Covilhã “votada ao abandono”

A Covilhã está deitada ao abandono, o estado dos jardins, parques infantis, elevadores, semáforos e sanitários públicos é vergonhoso. Acusações que todos os partidos da oposição proferiram na última Assembleia Municipal da Covilhã.

O primeiro a apontar o “abandono e desleixo” foi o PSD pela voz de João de Deus, que teceu duras críticas ao estado do Jardim da Goldra. “O desleixo é de tal ordem que resolvemos organizar o 1º encontro de moto roçadouras para fazer o que a autarquia não faz”. Referiu o deputado que acrescentou que “o cenário naquele local é digno de um documentário sobre a vida selvagem já que está transformado numa selva”

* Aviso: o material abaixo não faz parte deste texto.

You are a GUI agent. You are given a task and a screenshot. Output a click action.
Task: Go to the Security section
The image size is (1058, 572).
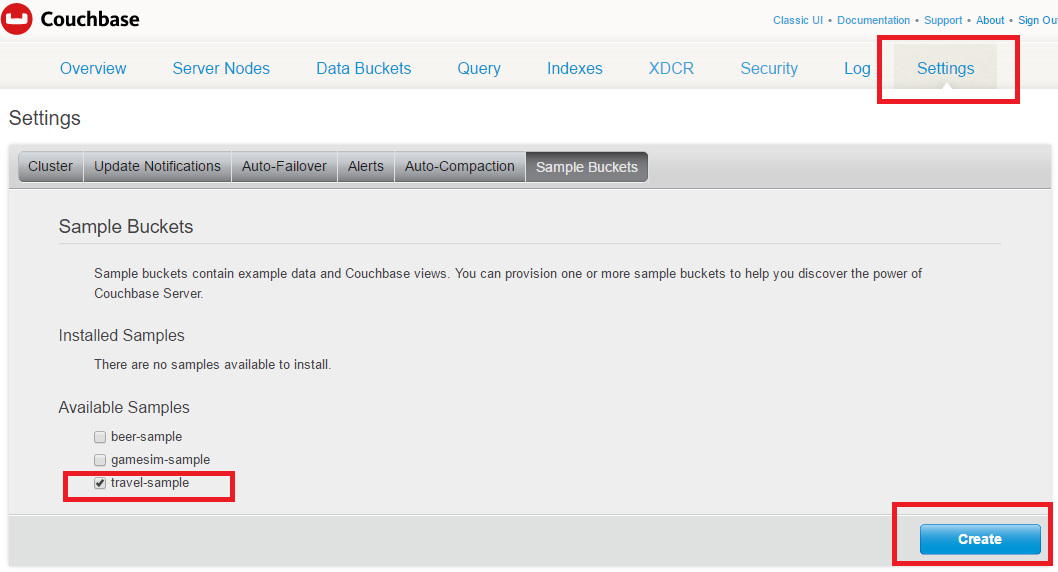point(769,69)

Também o movimento “de Novo Covilhã” levou o tema. Mónica Miguel referiu que “é triste e vergonhoso o estado de degradação dos jardins, Complexo Desportivo, semáforos e elevadores. “A Goldra está abandonada, no Complexo Desportivo nascem ervas na bancada, os elevadores estão sempre fora de serviço”, descreveu. A deputada questionou o que fazem os “funcionários da câmara pagos a peso de ouro, para se chegar a este estado” e desafiou Vítor Pereira a “sair do gabinete e na primeira pessoa ver como está a ficar a cidade”.

Já o PCP centrou a sua atenção nos sanitários públicos. Vítor Reis Silva fez um levantamento fotográfico que mostrou na Assembleia. “Um estado que envergonha qualquer um” referiu, acrescentando que “é urgente uma intervenção dada o atentado à saúde pública”.

Vítor Pereira, presidente da Câmara, reconhece que no “caso dos sanitários é urgente intervir”, de resto afirmou que “irá em breve apresentar um projeto de reformulação onde alguns deles serão demolidos, os que se situam em locais que não se justifiquem e outros serão substituídos por equipamentos mais modernos”. Acrescenta que “a seu tempo será feito, uma vez que não se pode fazer com urgência o que não se fez em 20 anos”.

De resto o autarca acrescenta que “não há desleixo nenhum, há é deputados cuja vocação é vir à Assembleia dizer que tudo está mal”. Vítor Pereira diz que “foi necessário definir prioridades e os meios humanos e financeiros do município foram mobilizados para a limpeza de faixas de gestão de combustível e proteção de aldeias, dando prioridade à segurança em detrimento da estética”.